Question

Find the sum of all two digit numbers which when divisible by 4, yields 1 as remainder.

Answer 1

Hint: Here, using given conditions, write the numbers. It can be seen that the sequence of numbers forms A.P. with first term 13, common difference 4 and last term 97. Find the number of terms using formula. At the last apply formula to find the sum of terms, using first term, last term and the number of terms.

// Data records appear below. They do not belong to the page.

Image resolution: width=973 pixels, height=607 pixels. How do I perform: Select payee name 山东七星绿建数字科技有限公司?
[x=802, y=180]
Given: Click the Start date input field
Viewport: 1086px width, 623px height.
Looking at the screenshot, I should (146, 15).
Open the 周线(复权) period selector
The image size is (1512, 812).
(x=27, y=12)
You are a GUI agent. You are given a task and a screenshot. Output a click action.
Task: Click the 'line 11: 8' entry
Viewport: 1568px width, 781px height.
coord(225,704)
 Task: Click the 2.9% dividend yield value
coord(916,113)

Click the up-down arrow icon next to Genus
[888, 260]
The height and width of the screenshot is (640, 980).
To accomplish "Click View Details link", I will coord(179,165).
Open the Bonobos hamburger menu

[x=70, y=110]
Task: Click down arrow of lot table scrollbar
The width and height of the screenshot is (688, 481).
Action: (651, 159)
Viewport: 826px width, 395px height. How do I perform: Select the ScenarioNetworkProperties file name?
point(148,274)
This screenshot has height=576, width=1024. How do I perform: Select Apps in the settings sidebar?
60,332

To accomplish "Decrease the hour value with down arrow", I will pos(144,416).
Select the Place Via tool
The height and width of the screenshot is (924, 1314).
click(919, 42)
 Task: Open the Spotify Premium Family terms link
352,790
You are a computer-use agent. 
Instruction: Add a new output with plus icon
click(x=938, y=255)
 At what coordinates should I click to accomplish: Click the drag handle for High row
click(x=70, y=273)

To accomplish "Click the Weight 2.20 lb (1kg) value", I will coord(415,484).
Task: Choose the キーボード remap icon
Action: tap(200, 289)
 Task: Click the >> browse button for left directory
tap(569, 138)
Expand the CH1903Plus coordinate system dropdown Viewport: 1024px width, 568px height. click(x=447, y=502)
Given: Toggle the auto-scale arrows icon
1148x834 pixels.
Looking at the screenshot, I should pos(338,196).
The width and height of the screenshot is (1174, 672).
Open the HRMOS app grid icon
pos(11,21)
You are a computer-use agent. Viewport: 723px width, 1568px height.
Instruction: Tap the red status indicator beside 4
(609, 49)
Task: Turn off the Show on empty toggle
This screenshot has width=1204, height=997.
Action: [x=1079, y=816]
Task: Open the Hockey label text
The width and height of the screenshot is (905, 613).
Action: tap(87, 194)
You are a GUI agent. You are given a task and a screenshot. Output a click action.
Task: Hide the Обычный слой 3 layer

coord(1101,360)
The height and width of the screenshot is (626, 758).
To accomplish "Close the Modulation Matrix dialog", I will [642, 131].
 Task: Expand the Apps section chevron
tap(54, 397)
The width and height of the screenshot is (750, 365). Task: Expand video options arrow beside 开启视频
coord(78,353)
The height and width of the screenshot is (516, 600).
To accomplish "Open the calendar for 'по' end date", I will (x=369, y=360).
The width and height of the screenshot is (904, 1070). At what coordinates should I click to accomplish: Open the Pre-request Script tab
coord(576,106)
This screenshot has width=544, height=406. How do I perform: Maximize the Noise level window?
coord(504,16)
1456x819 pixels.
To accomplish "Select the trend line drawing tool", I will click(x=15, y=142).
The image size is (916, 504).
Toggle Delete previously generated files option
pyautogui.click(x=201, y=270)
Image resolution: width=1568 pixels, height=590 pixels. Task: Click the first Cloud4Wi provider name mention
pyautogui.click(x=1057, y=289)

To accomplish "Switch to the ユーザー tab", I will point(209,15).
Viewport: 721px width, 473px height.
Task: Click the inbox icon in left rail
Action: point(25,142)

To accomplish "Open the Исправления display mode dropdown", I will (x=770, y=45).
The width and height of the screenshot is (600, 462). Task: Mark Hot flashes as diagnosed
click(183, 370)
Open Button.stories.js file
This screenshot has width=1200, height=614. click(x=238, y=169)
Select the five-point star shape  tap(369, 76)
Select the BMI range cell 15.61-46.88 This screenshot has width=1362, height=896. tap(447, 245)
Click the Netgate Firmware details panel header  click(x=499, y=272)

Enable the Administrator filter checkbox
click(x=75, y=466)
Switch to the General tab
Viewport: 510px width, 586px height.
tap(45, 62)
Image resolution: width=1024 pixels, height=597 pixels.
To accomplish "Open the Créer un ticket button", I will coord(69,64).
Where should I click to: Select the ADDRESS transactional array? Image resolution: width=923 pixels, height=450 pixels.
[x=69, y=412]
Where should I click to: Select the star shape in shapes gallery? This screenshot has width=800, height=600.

Complete step-by-step answer:
 If the number is divided by 4 and yield remainder 1, then the number should be of the form 4k + 1.
Smallest two- digit number that gives remainder 1 when divided by 4 is 13 (when k = 3) first term of A.P is 13.
Largest two- digit number that gives remainder 1 when divided by 4 is 97 (when k = 24) last term of A.P. is 97.
Series: 13, 17, 21,..., 97
Now, we have
First term = 13, common difference = 17 – 13 = 4 and last term = 97
$[L = a + (n – 1)\times d]$
$97 = a + (n − 1)\times d$
$\Rightarrow 97 = 13 + (n − 1)\times 4 $
$\Rightarrow 84 = (n − 1)\times 4$
$\Rightarrow (n − 1) = 21 $
$\Rightarrow n = 22 $
Sum of series = $\dfrac{n}{2}$ ​[first term + last term]
Sum of series = $\dfrac{{22}}{2}$ ​[13 + 97] = $11\times (110) = 1210$
So, the correct answer is “1210”.

Note: The students must note that we take the first term from 13 as 12 is the first two digit number that is divisible by 4 and hence adding 1 to it 13 becomes first number of the series , do not confuse and start the series with 9 or 5 as these are single digit numbers.